Jury convicts teenager in state trooper’s slaying
COVINGTON (AP) — A trial jury took just over a half-hour Wednesday to convict a Texas teenager of first-degree murder in the death of a Tennessee state trooper.
Alejandro Gauna, 18, of Aus-tin was convicted of shooting Trooper Calvin Jenks during a routine traffic stop on a rural highway about 40 miles north of Memphis on Jan. 6, 2007.
The jury was scheduled to return to court Thursday to decide on a sentence for Guana who faces a maximum sentence of life in prison with no parole or with the chance of parole after 51 years.
Authorities say Jenks was shot twice with a .25-caliber pistol from a distance of about one foot after he said he smelled marijuana and leaned into the car in which Gauna was a passenger.
The shooting was captured on video from a camera in the trooper’s patrol car, and members of his family broke into sobs as the tape was shown to the jury. Jenks had been married for about three months before his death, the jury was told.
“He was a real person,” prosecutor Neal Oldham said in his closing arguments for the trial which began Monday. “He was 24 years old. His name was Calvin. He was a brother, a son, and though he only had the title for a little bit, he was a husband.”
Defense lawyer Blake Ballin called no witnesses and told the jury his client shot the trooper.

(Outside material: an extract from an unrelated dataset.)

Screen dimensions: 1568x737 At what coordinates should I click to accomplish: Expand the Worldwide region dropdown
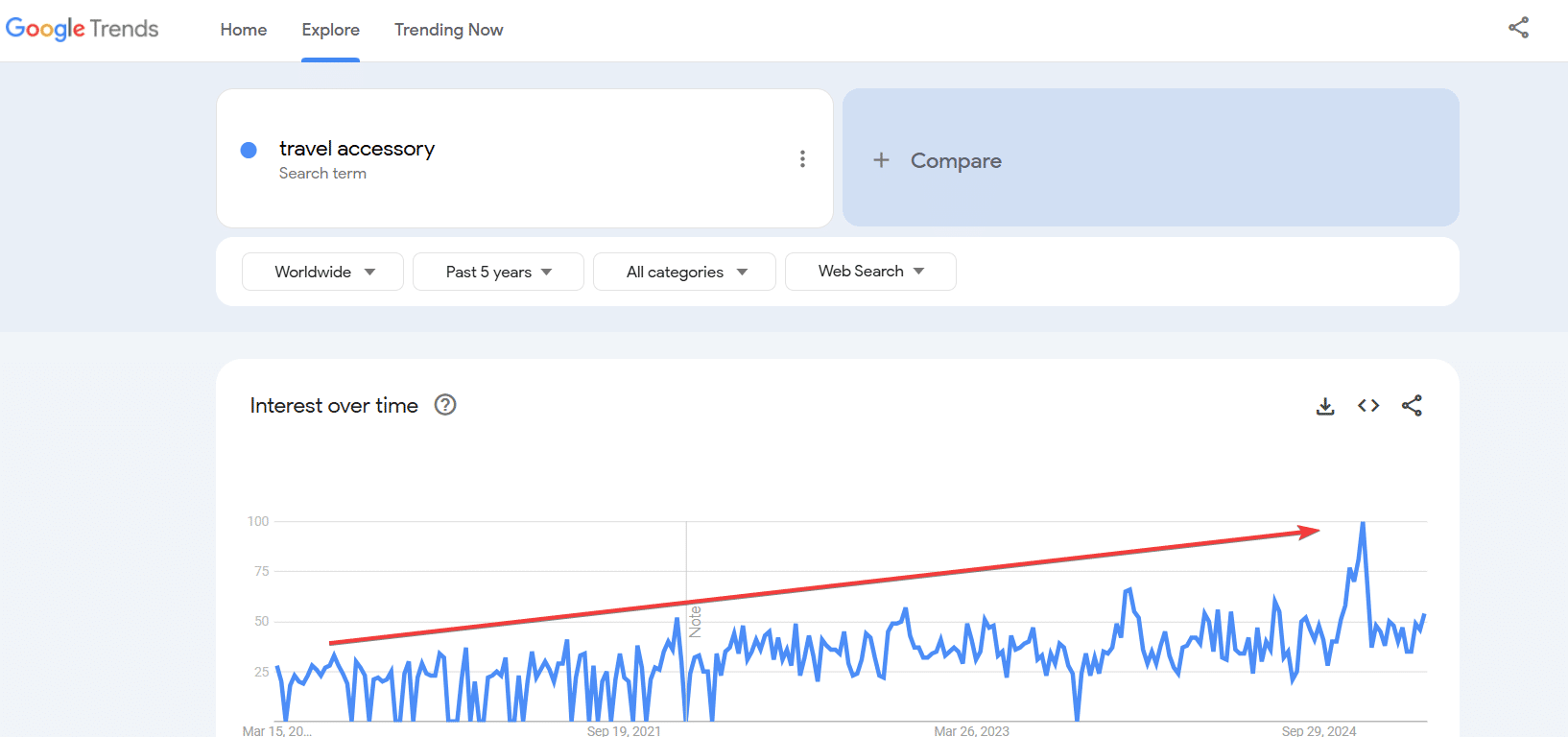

But Ballin said the killing did not amount to first-degree murder because Gauna fired his gun in a panic and had not planned the shooting.
“He was scared. He was high. He was 17 years old,” Ballin said.
Jurors had the option of convicting Gauna of several lesser offenses including second-degree murder or even negligent homicide.
Authorities said Gauna and his companion, Orlando Garcia, also of Austin, were in Tennessee hoping to sell marijuana they had brought with them from Texas.
Garcia, 20, the driver of the car in which Gauna was the only passenger, was convicted in December of facilitation to first-degree murder in Jenks death and faces 15 to 25 years in prison.
Oldham described Gauna as a “cold and calculated killer” who waited to fire until Jenks was off balance, with no chance of defending himself.
“He waited and waited and waited then sprung his trap and struck at close range,” Oldham said.
In Nashville, the highway patrol issued a statement saying that hopefully the verdict “brings some sense of satisfaction to those who loved a fine young man and a dedicated trooper who gave his life in the line of duty.”